TASK A:
From the Stage Door Cartoon passage, answer:
(i) On what date was the cartoon released?
(ii) Who voices Elmer?
(iii) Which film does the cartoon's title parody?

DOCUMENT PASSAGE:

★ ★ ★

Distributed by Warner Bros. Pictures
The Vitaphone Corporation
Release date(s) December 30, 1944
Color process Technicolor
Running time 8:04 seconds
Language English
Preceded by The Old Grey Hare
Followed by Herr Meets Hare

Stage Door Cartoon is a 1944 Warner Bros. cartoon in the Merrie Melodies series, directed by Friz Freleng and featuring Bugs Bunny, Elmer Fudd, and a predecessor to Yosemite Sam. The voices for Bugs and the proto-Sam are provided by Mel Blanc (who, by that year, had come to receive his exclusive voice credit), except for Elmer, who is voiced by Arthur Q. Bryan (as usual, uncredited). The cartoon's title is a parody of the 1943 musical film Stage Door Canteen.

★ ★ ★

DATASET RECORDS:
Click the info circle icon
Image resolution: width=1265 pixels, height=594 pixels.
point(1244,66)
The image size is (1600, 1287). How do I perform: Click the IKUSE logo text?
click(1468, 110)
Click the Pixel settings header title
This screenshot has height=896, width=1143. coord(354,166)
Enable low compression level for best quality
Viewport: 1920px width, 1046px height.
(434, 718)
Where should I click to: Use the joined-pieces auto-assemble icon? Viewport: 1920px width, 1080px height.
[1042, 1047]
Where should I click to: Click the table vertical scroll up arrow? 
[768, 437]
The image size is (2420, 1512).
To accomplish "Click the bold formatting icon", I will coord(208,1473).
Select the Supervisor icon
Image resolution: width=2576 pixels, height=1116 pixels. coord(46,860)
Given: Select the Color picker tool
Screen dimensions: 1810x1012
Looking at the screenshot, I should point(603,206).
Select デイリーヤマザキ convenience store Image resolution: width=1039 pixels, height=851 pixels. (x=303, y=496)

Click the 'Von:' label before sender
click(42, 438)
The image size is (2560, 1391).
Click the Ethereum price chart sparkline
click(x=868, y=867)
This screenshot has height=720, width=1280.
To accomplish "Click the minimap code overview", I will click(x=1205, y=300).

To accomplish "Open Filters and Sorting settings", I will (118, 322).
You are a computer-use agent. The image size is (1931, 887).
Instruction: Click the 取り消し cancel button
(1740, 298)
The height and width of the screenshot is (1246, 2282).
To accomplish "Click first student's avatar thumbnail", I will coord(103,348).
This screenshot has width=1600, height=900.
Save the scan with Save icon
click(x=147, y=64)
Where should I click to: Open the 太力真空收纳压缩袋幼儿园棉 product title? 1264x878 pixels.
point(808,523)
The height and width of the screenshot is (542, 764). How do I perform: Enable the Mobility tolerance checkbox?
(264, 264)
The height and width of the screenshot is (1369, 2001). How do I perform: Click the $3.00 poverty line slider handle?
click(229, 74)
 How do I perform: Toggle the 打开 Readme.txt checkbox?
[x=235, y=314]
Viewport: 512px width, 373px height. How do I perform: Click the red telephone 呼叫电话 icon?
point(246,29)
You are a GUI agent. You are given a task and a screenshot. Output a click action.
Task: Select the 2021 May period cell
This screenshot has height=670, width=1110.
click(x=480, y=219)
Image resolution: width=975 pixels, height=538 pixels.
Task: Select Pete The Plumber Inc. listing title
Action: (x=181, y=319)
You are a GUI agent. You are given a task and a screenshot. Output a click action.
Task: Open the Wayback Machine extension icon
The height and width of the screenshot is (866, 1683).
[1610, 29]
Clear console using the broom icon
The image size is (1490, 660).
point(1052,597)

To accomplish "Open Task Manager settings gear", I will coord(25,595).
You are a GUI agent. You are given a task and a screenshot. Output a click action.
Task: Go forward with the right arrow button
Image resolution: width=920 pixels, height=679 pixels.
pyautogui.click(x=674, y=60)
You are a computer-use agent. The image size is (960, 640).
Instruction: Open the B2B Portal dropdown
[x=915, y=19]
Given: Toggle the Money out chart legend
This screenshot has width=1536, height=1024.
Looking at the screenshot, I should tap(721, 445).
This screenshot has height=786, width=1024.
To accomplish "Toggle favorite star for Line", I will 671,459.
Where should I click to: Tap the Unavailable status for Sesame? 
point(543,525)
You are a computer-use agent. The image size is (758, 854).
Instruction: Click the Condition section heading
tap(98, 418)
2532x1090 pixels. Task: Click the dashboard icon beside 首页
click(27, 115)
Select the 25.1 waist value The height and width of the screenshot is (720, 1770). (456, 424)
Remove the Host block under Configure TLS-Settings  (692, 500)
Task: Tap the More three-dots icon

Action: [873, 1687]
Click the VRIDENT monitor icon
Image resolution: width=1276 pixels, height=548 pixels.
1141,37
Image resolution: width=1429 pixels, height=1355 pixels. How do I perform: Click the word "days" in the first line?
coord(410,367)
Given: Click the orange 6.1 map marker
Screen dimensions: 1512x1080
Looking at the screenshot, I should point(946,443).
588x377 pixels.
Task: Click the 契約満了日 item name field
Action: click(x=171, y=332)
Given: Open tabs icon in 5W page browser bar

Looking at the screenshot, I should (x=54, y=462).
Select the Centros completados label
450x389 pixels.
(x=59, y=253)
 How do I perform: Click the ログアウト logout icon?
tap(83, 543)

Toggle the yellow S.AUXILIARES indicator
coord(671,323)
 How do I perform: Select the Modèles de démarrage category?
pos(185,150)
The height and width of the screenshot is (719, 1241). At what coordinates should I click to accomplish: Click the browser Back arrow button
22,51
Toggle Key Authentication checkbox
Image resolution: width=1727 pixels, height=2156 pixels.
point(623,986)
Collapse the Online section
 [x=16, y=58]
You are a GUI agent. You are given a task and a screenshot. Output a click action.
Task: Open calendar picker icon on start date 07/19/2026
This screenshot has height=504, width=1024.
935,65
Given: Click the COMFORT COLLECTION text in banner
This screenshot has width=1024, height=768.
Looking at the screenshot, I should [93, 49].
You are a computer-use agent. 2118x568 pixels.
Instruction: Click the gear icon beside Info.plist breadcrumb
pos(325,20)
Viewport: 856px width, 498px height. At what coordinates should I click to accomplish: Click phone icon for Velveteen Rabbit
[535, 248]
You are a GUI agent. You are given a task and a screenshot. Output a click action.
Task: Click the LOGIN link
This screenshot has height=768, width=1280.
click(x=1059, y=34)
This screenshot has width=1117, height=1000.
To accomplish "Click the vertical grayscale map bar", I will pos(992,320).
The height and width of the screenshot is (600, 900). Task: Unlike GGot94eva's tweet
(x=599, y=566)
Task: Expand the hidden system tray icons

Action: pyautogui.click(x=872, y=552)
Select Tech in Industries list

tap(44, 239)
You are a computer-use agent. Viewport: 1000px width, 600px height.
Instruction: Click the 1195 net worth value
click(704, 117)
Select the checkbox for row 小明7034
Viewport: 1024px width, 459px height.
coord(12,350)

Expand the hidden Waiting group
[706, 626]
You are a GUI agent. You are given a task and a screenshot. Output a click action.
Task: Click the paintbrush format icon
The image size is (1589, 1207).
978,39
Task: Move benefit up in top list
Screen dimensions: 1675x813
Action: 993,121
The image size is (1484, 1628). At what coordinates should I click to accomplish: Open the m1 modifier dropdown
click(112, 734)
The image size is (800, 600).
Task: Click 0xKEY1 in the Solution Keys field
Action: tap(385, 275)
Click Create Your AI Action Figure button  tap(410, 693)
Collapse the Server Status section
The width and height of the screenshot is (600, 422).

★ ★ ★

TASK B: Turn the rows between the lines holding "The height and width of the screenshot is (1246, 2282)." and "click(x=147, y=64)", inclusive, into a CSV with the columns instruction and response. Give one CSV line per row, with its text and its answer each in a single quoted field and line breaks replaced by spaces.

WRITTEN SOLUTION A:
(i) December 30, 1944
(ii) Arthur Q. Bryan
(iii) Stage Door Canteen, the 1943 musical film

WRITTEN SOLUTION B:
instruction,response
"The height and width of the screenshot is (1246, 2282). To accomplish ""Click first student's avatar thumbnail"",","I will coord(103,348)."
"This screenshot has width=1600, height=900. Save the scan with Save icon","click(x=147, y=64)"